[Dataset excerpts]
= Beginning of Section =

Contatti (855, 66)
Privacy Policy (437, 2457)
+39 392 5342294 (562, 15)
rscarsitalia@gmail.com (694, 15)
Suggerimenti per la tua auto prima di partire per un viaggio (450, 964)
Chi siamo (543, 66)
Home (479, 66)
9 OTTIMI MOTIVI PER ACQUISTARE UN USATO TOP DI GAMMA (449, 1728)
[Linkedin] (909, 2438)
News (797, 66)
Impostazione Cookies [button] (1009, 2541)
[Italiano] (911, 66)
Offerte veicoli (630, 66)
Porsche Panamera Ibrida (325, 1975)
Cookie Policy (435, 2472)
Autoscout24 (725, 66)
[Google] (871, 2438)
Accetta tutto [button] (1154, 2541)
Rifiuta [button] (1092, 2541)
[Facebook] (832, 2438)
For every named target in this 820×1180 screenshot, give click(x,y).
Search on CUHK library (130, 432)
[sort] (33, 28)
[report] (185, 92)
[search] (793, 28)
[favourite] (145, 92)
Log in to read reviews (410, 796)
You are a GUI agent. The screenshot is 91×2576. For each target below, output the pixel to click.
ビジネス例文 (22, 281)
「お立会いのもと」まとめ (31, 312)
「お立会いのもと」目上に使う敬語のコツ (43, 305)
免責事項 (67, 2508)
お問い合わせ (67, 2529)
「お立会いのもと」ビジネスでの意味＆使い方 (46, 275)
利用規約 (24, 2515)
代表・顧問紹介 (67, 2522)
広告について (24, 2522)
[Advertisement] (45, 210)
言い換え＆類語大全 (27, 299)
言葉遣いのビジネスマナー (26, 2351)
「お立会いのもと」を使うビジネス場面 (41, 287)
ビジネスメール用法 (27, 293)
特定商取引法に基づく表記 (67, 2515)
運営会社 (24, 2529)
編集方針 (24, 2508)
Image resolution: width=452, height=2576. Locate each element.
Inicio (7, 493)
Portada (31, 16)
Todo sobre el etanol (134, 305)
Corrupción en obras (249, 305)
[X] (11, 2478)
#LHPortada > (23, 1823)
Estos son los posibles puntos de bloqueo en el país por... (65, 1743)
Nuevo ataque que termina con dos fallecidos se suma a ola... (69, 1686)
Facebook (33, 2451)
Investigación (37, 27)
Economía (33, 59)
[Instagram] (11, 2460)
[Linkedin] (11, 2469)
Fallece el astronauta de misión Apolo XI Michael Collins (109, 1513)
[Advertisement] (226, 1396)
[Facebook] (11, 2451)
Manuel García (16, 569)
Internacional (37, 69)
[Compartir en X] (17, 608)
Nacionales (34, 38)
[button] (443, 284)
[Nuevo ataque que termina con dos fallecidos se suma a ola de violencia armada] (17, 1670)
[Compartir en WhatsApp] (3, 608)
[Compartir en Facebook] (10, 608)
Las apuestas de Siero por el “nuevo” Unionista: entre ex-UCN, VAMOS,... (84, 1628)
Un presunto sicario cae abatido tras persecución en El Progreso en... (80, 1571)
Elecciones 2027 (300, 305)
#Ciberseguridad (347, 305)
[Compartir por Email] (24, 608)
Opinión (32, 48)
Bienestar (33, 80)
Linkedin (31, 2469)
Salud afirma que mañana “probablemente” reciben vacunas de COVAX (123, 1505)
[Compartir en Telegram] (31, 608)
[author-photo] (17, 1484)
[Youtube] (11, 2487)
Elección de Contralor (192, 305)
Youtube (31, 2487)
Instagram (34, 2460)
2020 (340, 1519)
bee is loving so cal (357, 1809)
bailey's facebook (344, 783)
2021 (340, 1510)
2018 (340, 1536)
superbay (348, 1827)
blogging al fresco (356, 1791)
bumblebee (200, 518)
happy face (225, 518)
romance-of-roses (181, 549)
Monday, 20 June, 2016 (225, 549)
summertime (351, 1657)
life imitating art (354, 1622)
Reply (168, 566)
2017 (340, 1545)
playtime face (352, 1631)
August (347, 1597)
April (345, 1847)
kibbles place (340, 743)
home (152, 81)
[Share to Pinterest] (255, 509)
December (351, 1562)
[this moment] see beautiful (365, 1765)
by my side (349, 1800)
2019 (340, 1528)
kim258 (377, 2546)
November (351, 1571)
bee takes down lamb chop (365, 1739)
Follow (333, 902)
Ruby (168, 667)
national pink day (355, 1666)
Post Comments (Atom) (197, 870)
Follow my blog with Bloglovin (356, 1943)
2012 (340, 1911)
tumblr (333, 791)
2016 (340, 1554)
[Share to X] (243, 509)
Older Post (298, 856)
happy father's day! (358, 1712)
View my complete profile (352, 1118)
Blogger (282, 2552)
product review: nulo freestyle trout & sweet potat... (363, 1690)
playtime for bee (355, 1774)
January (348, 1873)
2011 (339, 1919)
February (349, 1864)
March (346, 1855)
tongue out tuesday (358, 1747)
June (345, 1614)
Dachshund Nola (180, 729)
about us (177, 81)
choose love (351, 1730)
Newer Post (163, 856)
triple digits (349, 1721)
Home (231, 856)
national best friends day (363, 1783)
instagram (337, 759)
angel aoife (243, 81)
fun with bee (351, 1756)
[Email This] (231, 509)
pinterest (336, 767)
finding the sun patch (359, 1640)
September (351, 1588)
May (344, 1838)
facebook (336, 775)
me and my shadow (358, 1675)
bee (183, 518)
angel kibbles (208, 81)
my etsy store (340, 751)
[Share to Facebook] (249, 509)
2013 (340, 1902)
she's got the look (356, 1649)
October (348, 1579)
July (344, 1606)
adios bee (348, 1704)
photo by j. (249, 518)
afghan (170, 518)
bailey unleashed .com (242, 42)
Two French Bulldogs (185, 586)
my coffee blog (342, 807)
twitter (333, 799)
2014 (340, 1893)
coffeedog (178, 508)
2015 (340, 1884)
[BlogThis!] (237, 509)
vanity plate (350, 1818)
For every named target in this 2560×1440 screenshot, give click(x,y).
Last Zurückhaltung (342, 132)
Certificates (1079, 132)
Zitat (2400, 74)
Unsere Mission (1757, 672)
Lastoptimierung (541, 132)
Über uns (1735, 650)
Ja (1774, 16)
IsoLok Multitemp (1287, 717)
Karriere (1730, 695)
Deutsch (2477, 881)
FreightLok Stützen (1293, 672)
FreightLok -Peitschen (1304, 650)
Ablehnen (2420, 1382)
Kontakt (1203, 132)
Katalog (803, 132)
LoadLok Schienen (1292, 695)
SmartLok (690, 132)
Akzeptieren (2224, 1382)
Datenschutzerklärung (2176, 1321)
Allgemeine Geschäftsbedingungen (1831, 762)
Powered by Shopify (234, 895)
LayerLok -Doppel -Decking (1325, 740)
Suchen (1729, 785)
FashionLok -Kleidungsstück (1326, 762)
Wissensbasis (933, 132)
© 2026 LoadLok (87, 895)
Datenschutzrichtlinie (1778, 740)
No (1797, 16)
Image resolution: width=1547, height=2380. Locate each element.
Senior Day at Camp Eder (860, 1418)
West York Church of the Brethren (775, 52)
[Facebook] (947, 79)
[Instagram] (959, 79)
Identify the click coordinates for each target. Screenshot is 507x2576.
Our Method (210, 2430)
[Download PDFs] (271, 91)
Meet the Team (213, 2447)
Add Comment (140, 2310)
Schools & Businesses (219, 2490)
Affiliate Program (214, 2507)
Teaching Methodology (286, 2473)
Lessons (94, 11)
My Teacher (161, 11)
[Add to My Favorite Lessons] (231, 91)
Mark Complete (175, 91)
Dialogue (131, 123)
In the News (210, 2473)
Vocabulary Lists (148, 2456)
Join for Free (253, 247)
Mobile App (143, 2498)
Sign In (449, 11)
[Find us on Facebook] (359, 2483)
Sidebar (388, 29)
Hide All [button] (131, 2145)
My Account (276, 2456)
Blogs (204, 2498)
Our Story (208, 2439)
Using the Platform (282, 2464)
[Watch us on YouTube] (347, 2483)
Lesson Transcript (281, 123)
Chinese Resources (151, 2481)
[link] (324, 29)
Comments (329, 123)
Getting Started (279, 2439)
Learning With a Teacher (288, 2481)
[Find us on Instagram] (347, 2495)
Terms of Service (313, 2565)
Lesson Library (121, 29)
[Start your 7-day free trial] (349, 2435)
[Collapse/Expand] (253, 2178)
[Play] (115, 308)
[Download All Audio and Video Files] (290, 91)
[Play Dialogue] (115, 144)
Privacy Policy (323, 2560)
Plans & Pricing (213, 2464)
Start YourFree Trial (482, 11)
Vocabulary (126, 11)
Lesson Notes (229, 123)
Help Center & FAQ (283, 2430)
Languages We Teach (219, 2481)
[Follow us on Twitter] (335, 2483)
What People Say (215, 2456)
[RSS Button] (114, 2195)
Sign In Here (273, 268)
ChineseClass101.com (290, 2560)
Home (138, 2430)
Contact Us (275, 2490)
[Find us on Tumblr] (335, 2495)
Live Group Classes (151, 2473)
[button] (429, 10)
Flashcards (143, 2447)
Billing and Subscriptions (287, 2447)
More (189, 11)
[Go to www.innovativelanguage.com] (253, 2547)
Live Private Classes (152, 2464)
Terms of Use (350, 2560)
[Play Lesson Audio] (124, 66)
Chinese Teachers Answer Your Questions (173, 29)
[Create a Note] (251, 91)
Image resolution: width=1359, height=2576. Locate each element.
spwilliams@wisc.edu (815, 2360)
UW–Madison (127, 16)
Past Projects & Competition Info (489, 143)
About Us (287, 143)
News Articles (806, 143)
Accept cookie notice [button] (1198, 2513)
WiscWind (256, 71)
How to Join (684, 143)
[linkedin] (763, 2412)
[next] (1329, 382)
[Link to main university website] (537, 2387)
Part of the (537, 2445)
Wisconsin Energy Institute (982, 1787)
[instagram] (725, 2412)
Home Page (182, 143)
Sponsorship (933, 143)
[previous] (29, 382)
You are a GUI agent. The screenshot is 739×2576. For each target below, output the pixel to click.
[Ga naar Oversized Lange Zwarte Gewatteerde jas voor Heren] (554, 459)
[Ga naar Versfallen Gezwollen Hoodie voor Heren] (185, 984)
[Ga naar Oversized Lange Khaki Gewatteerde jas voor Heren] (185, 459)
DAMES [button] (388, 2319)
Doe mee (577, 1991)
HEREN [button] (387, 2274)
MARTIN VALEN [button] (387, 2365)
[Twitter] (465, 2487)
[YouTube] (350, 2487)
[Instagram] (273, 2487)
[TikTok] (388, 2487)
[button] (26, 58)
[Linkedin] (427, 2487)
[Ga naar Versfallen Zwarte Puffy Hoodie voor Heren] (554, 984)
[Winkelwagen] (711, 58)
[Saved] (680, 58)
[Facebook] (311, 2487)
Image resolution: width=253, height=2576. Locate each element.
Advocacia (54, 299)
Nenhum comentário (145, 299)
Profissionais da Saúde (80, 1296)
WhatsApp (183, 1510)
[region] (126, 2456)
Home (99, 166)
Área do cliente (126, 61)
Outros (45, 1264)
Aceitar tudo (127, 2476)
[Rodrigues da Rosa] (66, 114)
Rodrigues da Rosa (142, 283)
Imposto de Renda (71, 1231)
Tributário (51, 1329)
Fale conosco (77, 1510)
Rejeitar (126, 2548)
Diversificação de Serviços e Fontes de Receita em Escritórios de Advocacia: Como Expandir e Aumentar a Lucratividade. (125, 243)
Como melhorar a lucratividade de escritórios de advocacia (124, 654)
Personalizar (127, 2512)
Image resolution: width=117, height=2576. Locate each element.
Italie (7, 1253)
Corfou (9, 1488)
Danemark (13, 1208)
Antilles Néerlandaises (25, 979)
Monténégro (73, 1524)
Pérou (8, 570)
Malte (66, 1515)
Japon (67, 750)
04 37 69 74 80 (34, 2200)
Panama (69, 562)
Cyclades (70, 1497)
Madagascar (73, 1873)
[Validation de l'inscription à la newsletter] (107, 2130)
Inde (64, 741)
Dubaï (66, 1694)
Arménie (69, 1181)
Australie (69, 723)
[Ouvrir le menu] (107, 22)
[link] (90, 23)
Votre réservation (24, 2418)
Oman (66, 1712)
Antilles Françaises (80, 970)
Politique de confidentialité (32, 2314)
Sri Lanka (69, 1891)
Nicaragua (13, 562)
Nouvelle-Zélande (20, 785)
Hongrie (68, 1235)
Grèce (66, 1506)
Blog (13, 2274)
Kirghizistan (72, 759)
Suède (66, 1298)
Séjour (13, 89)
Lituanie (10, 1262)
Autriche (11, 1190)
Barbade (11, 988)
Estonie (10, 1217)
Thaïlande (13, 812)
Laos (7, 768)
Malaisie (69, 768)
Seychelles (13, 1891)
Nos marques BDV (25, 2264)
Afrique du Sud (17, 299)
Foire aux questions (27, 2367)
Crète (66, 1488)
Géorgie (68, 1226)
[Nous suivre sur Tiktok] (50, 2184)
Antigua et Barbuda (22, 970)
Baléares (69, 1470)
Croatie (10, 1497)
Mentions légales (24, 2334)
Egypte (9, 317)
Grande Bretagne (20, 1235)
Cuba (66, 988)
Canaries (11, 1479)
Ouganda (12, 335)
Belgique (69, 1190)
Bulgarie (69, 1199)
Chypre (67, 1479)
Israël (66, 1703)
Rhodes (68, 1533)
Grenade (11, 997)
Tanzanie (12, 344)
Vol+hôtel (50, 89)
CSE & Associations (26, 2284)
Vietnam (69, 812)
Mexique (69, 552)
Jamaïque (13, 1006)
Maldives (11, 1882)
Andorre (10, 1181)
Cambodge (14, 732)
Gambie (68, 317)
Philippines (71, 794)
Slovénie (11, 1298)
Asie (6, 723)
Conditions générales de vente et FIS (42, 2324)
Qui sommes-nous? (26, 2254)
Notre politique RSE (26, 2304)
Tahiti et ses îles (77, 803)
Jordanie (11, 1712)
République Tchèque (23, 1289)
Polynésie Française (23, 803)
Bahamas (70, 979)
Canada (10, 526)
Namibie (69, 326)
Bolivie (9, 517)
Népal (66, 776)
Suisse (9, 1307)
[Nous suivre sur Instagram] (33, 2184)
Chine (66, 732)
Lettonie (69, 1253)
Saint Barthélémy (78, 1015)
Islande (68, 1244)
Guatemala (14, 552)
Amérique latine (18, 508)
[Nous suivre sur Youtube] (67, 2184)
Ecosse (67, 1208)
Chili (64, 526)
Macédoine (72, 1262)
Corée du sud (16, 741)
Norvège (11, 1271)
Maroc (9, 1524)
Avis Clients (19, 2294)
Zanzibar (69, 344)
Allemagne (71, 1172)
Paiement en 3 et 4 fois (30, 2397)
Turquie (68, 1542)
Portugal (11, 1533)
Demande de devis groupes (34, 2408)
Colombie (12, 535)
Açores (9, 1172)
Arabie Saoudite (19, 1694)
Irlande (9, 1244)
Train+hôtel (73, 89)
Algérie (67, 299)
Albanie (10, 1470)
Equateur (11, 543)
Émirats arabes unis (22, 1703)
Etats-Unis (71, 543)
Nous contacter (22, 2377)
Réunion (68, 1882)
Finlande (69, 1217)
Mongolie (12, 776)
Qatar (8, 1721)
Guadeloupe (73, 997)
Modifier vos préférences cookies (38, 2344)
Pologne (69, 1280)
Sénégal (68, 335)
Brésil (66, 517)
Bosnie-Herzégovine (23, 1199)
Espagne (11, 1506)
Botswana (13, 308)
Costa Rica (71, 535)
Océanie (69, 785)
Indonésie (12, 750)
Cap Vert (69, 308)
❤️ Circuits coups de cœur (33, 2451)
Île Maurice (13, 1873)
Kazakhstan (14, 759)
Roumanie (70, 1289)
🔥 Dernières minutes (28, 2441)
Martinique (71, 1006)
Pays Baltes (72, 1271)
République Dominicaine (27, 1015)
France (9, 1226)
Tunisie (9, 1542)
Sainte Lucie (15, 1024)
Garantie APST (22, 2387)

= End of Section =

• [Work to complete]:
From the records above, repeat exactly the lines from the one with "Qatar (8, 1721)" through the one with "Cap Vert (69, 308)", both included.

• [Expected answer]:
Qatar (8, 1721)
Guadeloupe (73, 997)
Modifier vos préférences cookies (38, 2344)
Pologne (69, 1280)
Sénégal (68, 335)
Brésil (66, 517)
Bosnie-Herzégovine (23, 1199)
Espagne (11, 1506)
Botswana (13, 308)
Costa Rica (71, 535)
Océanie (69, 785)
Indonésie (12, 750)
Cap Vert (69, 308)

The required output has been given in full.